**Instructions for the task:** From the entries below, return exactly the lines beginning at the one that contains "Viewport: 2300px width, 1478px" and ending at the one that contains "Open the Categoria(s)", both of them included, and only those lines.

[Saved entries]
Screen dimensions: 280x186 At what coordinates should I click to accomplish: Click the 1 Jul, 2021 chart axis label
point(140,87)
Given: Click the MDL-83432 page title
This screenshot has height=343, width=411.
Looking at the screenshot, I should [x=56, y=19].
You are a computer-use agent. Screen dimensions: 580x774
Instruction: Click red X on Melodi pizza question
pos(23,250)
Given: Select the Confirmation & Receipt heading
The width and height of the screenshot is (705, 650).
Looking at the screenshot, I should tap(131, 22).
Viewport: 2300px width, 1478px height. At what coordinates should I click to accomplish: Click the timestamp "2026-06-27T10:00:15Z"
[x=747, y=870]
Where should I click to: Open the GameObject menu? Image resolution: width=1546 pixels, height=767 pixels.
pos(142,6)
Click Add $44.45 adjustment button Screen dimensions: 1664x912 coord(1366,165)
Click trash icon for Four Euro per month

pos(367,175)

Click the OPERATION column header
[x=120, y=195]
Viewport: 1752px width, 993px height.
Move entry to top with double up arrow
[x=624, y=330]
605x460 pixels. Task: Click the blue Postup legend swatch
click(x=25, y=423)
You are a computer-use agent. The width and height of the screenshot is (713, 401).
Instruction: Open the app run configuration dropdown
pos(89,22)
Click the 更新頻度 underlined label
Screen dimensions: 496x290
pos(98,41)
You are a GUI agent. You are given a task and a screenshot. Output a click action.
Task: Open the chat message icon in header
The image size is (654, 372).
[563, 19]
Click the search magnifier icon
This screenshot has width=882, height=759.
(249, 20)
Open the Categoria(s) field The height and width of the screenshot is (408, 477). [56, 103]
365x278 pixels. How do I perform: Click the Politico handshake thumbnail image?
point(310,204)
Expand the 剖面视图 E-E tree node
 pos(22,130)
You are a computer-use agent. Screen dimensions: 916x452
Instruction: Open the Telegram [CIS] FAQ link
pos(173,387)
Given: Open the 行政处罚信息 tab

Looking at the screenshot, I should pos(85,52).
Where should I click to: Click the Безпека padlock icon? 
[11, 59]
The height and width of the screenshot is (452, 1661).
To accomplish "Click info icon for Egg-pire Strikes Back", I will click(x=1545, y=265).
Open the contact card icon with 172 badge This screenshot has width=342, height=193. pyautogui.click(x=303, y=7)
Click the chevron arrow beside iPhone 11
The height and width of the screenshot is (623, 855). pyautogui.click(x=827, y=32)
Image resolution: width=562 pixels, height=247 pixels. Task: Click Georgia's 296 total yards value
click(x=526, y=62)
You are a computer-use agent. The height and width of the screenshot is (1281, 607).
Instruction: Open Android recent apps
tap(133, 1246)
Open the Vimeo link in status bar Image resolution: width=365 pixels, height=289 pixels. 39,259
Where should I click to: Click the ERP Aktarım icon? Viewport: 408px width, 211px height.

**Completed task:**
Viewport: 2300px width, 1478px height. At what coordinates should I click to accomplish: Click the timestamp "2026-06-27T10:00:15Z"
[x=747, y=870]
Where should I click to: Open the GameObject menu? Image resolution: width=1546 pixels, height=767 pixels.
pos(142,6)
Click Add $44.45 adjustment button Screen dimensions: 1664x912 coord(1366,165)
Click trash icon for Four Euro per month

pos(367,175)

Click the OPERATION column header
[x=120, y=195]
Viewport: 1752px width, 993px height.
Move entry to top with double up arrow
[x=624, y=330]
605x460 pixels. Task: Click the blue Postup legend swatch
click(x=25, y=423)
You are a computer-use agent. The width and height of the screenshot is (713, 401).
Instruction: Open the app run configuration dropdown
pos(89,22)
Click the 更新頻度 underlined label
Screen dimensions: 496x290
pos(98,41)
You are a GUI agent. You are given a task and a screenshot. Output a click action.
Task: Open the chat message icon in header
The image size is (654, 372).
[563, 19]
Click the search magnifier icon
This screenshot has width=882, height=759.
(249, 20)
Open the Categoria(s) field The height and width of the screenshot is (408, 477). [56, 103]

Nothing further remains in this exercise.